As leaders, we are obligated to not only monitor the outside forces affecting our situations, but deal with them proactively. We have been proactive throughout the years, making tough choices that have helped our state attain the overall strength we enjoy today.

Anita can tell you that our personal story includes a mountain of criticism that came our way as we fought for fiscal discipline including lower taxes and reduced state spending. We also made a lot of trial lawyers unhappy when we reformed a legal system that was running people out of business and driving doctors out of the state. We worked hard to create a regulatory environment that is predictable and reasonable.

As a result of tough choices, our state's economy is better equipped than any other to handle the two storms of 2008.

Texas is still the leading job-producing state in the nation, the top exporting state in the nation, and home to more Fortune 500 companies than any other state.

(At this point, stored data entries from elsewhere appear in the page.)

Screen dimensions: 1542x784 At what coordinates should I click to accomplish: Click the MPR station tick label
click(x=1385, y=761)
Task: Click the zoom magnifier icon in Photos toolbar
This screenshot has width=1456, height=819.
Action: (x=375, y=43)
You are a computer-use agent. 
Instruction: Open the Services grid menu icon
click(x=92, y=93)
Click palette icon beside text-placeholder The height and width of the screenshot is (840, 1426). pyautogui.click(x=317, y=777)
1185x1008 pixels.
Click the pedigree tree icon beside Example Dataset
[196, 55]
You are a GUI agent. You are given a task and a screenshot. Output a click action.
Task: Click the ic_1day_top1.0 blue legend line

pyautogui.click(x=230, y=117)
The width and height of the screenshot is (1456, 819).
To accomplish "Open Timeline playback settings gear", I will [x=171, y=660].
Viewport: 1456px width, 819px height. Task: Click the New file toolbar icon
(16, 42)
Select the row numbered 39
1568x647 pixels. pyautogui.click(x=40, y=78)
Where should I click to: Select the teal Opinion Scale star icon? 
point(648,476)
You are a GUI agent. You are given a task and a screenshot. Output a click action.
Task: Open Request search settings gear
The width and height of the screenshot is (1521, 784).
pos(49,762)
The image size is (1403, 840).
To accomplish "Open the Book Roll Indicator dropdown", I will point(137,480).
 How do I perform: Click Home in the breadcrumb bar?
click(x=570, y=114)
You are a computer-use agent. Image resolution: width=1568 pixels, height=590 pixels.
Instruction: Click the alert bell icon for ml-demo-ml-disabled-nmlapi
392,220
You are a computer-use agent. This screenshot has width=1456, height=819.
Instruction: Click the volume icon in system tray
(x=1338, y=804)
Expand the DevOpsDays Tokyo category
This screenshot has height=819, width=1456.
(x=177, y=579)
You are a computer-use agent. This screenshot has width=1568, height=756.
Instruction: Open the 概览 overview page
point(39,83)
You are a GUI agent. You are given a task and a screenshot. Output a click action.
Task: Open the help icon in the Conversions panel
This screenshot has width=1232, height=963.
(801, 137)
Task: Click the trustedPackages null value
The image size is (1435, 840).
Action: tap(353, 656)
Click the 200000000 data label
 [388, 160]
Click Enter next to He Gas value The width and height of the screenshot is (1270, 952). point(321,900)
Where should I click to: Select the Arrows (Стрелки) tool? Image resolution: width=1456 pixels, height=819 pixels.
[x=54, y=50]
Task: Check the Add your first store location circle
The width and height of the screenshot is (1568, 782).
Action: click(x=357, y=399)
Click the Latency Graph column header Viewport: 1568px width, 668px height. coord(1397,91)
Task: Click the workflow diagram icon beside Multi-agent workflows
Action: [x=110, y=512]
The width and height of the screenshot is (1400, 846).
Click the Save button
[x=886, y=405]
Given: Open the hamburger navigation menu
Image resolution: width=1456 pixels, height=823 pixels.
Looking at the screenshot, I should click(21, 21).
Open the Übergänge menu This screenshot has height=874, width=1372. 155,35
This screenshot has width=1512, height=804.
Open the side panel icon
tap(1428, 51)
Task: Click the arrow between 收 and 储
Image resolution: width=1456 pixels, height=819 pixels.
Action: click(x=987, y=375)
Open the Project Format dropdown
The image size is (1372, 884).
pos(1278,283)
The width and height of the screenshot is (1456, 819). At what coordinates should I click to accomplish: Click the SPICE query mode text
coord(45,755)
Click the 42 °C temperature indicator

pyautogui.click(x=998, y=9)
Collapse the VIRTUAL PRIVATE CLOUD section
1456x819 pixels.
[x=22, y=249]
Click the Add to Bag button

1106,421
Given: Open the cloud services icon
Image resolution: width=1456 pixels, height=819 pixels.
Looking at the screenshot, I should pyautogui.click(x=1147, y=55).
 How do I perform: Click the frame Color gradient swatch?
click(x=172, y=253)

On the financial side, Texas has the lowest loan default rate of any large-population state. Our unemployment rate was well below the national average in the most recent reports.

Earlier this week, the Financial Times published a study titled "which states are suffering most" and concluded that Texas is suffering least. They ranked us number one overall, based on our national lead in categories like the growth rate of annual income, employment (where we're tied with Wyoming), and gross state product.

I believe this newest chapter of the story of Texas will have a happy ending because our foundation is strong, our future is bright, and we have people like the women in this room playing an essential role in our economy.

I am convinced that the strength of our workforce, the health of our business climate, and the freeing effect of our low taxes will carry us through this tough time.

As long as people like you continue to work hard, exercise financial discipline and keep an eye on the future, while expecting the same of those who represent you, the story of Texas will not be a cautionary tale.

Instead, our story will be one of a state built and maintained by people who value hard work, personal responsibility and concern for their neighbor. That is a story that we all can help write, we would all want to read, and we can all help make happen.

Congratulations to all of you for doing what it took to get here today. Your life will never be the same. As you listen, learn and dream here at this conference, I pray that God will bless you and lead you into a new chapter of life that is brighter and better than you could have ever imagined.

Now, to help you continue that process, I would like to introduce your next speaker for today. She is a woman with an Ivy League education and an advanced degree from the school of hard knocks. She has blazed trails through corporate America, proving that brains, honesty and hard work are the great equalizers.

For the past ten years, she headed a little company that you may have heard about, guiding Internet giant eBay to its remarkable position of success. It is a real honor to have her here in Texas. Please join me in welcoming Meg Whitman.